The two companies differ in strategy and speed for developing new cancer drugs.

LG Chem in 2022 acquired the U.S. cancer drug developer AVEO Oncology for about 800 billion won, instantly securing global capabilities in clinical development, approval, and sales. Rather than simply obtaining candidates, it effectively bought an entire "commercialization platform."

LG Chem is closer to commercialization potential. Ficlatuzumab, a head and neck cancer treatment the company is developing, is in phase 3, where overall survival (OS) is being evaluated.

Fotivda, a kidney cancer treatment, has already succeeded commercially in the United States and is in a phase 3 trial to expand its use as a second-line therapy. In addition, the company has brought in FMC-220 at the phase 1 stage to further strengthen its anticancer pipeline.

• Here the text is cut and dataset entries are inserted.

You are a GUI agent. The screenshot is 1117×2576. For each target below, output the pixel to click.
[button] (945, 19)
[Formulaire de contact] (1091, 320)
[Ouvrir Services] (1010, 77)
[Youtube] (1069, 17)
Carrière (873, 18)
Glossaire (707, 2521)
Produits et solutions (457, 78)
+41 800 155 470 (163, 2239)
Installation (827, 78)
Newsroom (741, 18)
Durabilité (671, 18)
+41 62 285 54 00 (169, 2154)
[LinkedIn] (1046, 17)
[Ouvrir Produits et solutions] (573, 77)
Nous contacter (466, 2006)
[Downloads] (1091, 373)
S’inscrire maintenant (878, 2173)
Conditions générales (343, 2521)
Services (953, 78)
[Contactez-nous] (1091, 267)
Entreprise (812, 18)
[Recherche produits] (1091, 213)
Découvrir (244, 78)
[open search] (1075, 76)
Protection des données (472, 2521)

Samsung Bioepis is pursuing new drug development based on an ADC platform through joint research with external biotechs. It secures candidates via collaborations with biotech companies such as IntoCell, Aimed Bio, and Proteina, combining them with its own manufacturing and process capabilities.

Samsung Bioepis' anticancer pipeline is in its early stages. "SBE303" has just entered phase 1, and the company is securing multiple other ADC candidates through co-development and at the preclinical stage.

Graphic = Son Min-gyun

◇ In the phase 1 "sprout," LG targets an unexplored target; Samsung goes after a validated target

Looking at the characteristics of their global phase 1 anticancer candidates, there is an assessment that LG Chem is aiming at an "unexplored target" for which no treatment exists, while Samsung Bioepis has chosen a strategy of adding technological strength to a validated target.

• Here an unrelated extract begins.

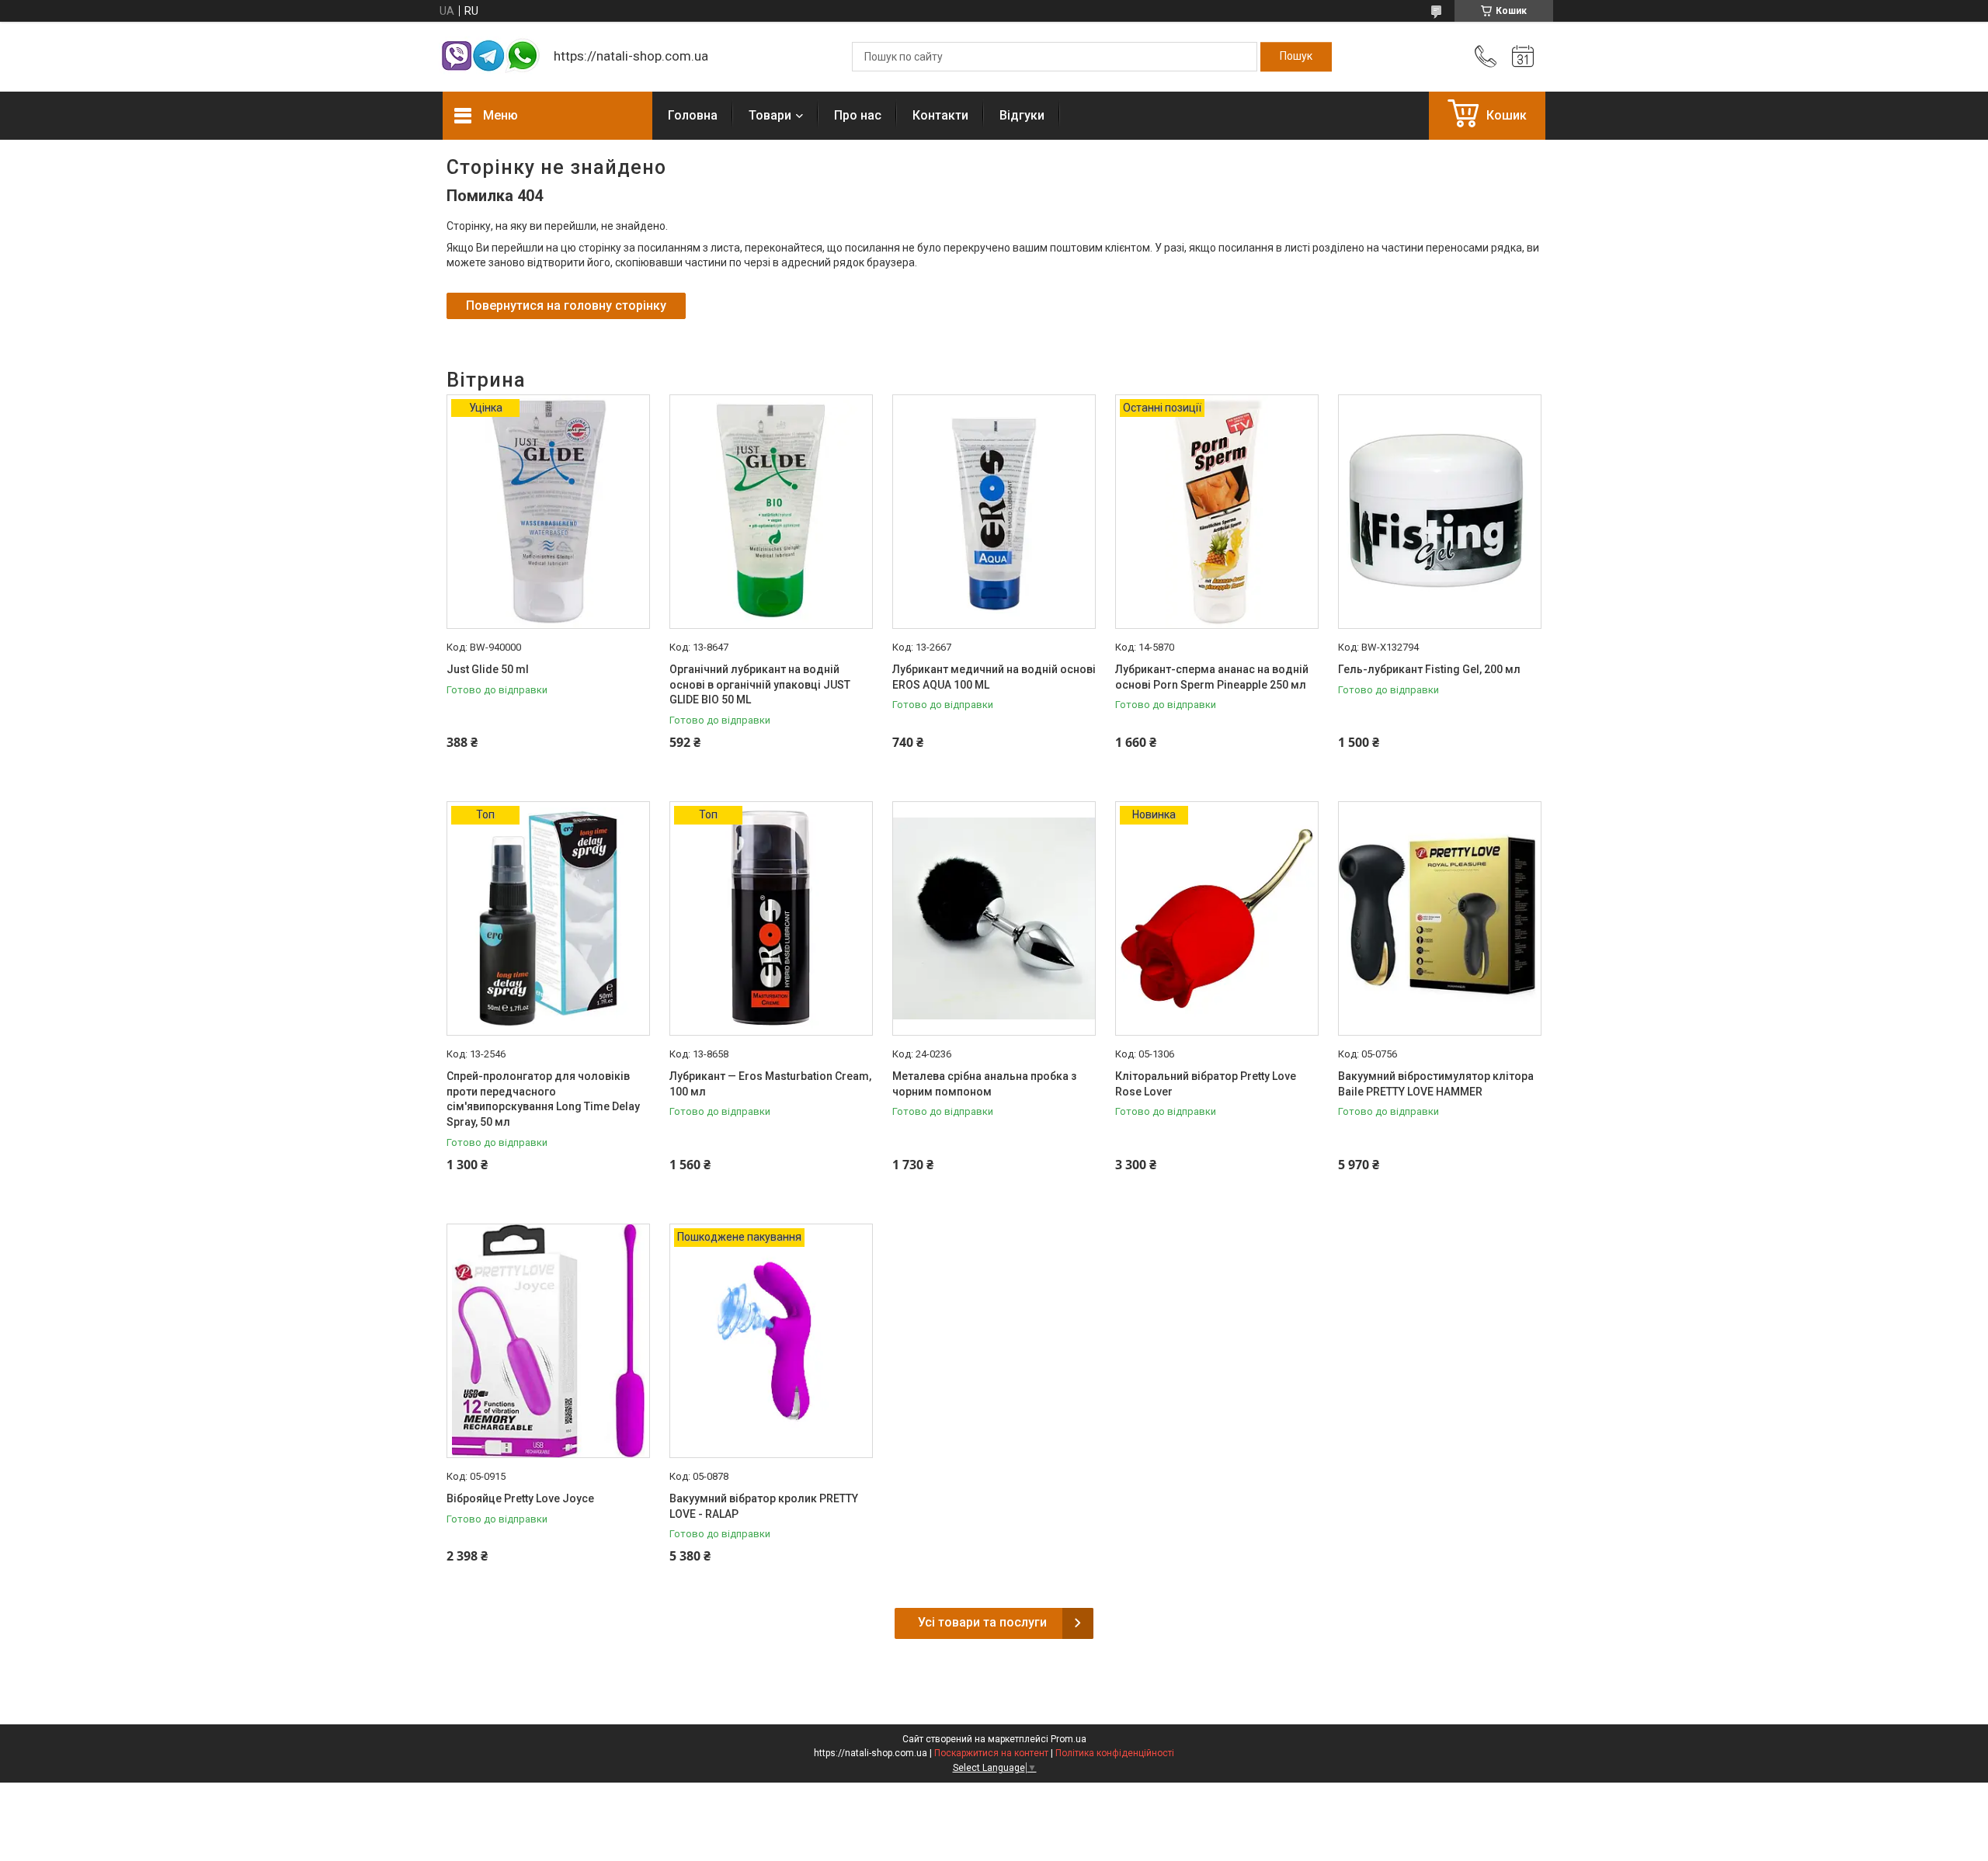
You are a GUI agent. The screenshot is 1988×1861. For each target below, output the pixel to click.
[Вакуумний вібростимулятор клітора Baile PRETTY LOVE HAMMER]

FMC-220, which LG Chem in-licensed, works by restoring function through acting on a specific Y220C mutation of the tumor-suppressor protein p53. p53 is a key protein in cancer suppression, but when mutated, its function is disabled. The Y220C mutation appears in about 1% to 3% of all cancer patients, but due to the protein's structure, drugs have difficulty binding, and it has been classified as an "undruggable" target.

To overcome this limitation, LG Chem applied a covalent-binding-based design. This approach forms an irreversible bond that does not easily dissociate after the drug binds to the target protein, maintaining efficacy for an extended period. While it offers advantages such as improved target-binding durability and efficacy over noncovalent drugs, it also requires precise safety verification that considers potential toxicity from nonselective binding.

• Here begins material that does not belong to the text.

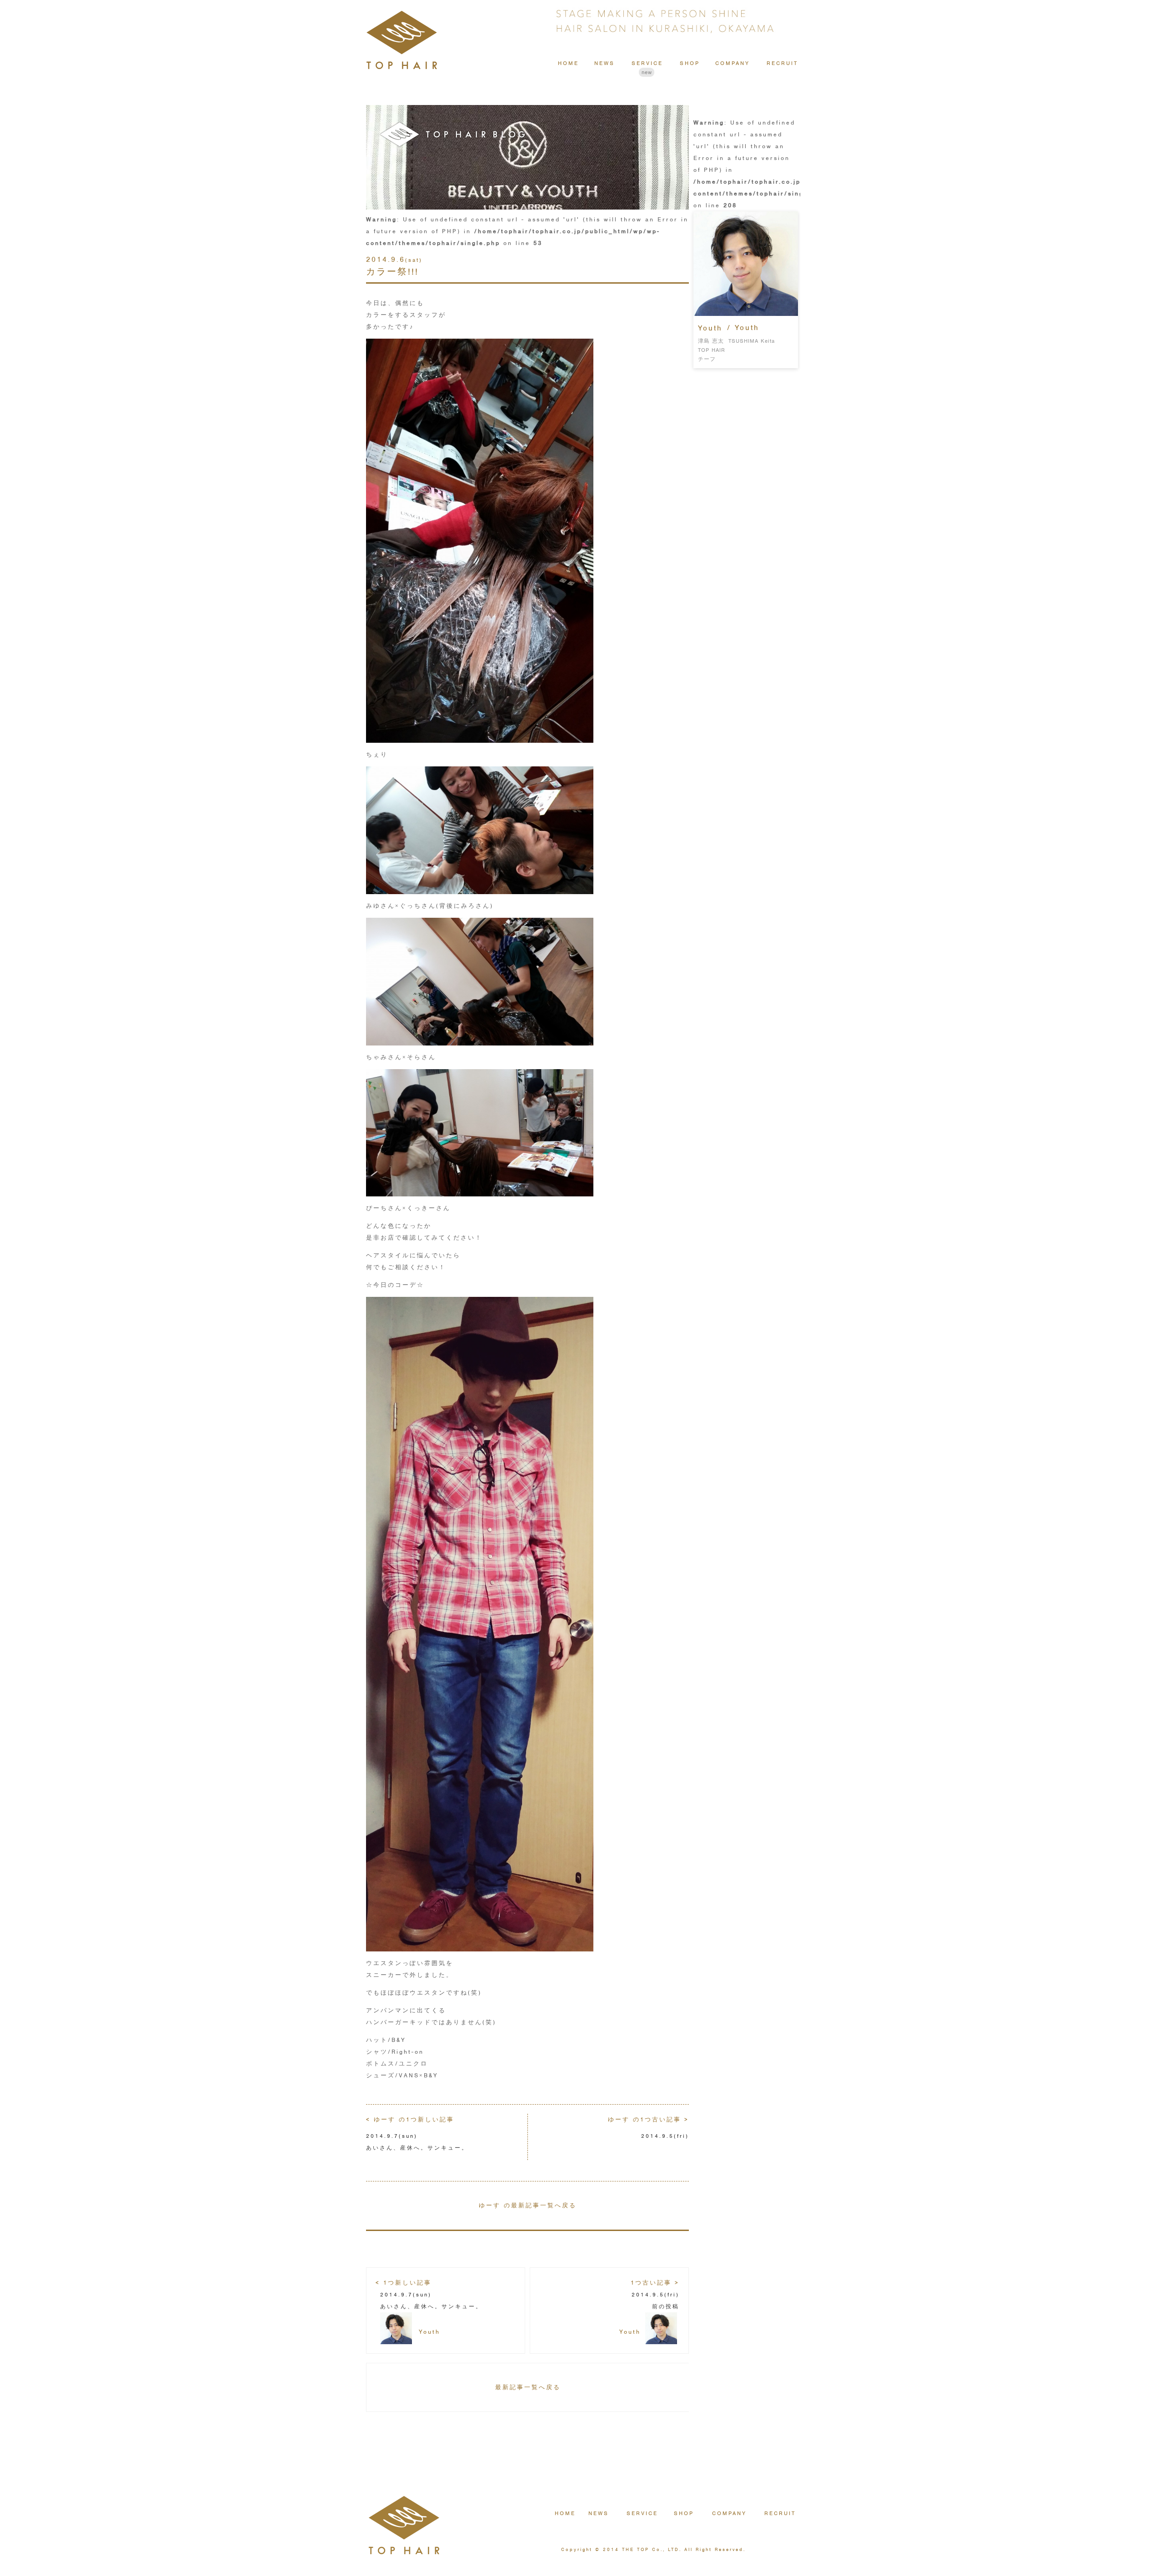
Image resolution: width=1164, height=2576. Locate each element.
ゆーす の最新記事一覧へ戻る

By contrast, Samsung Bioepis' SBE303 targets "Nectin-4," which has already been validated as an anticancer target. With an ADC structure that conjugates a cytotoxic drug to an antibody, it selectively attacks only cancer cells.

Nectin-4 is a protein frequently expressed on the surface of cancer cells, and an ADC cancer drug targeting it, Padcev, is already commercialized. Padcev is an anticancer drug developed by Seagen and Astellas, and after Pfizer acquired Seagen in 2023, global rights were allocated and the drug has been sold. Rather than pioneering an entirely new target, Samsung is closer to a "best-in-class" strategy to secure better efficacy and safety on an existing target.

Both companies face formidable challenges. The p53 class that LG Chem is tackling has had limited success cases over decades, and ADCs that Samsung is pursuing are a field where global big pharma companies are competing.

Ultimately, the contest in new drug development comes down to capital strength—the stamina to run a relay—and clinical data.

A biotech industry official said, "The only domestically developed anticancer drug to successfully enter the global market is Yuhan's Leclaza, and even that drug was transferred before late-stage trials," adding, "The very fact that Samsung and LG are taking on the challenge of global new drug development—which requires investments in the trillion-won range—and solving medical grand challenges is highly meaningful."

The official added, "However, in LG Chem's case, prolonged weakness in its petrochemical business could become a burden, and at Samsung Bioepis, the new drug pipeline remains in early clinical stages, meaning it will take considerable time to reach commercialization."

※ This article has been translated by AI. Share your feedback here.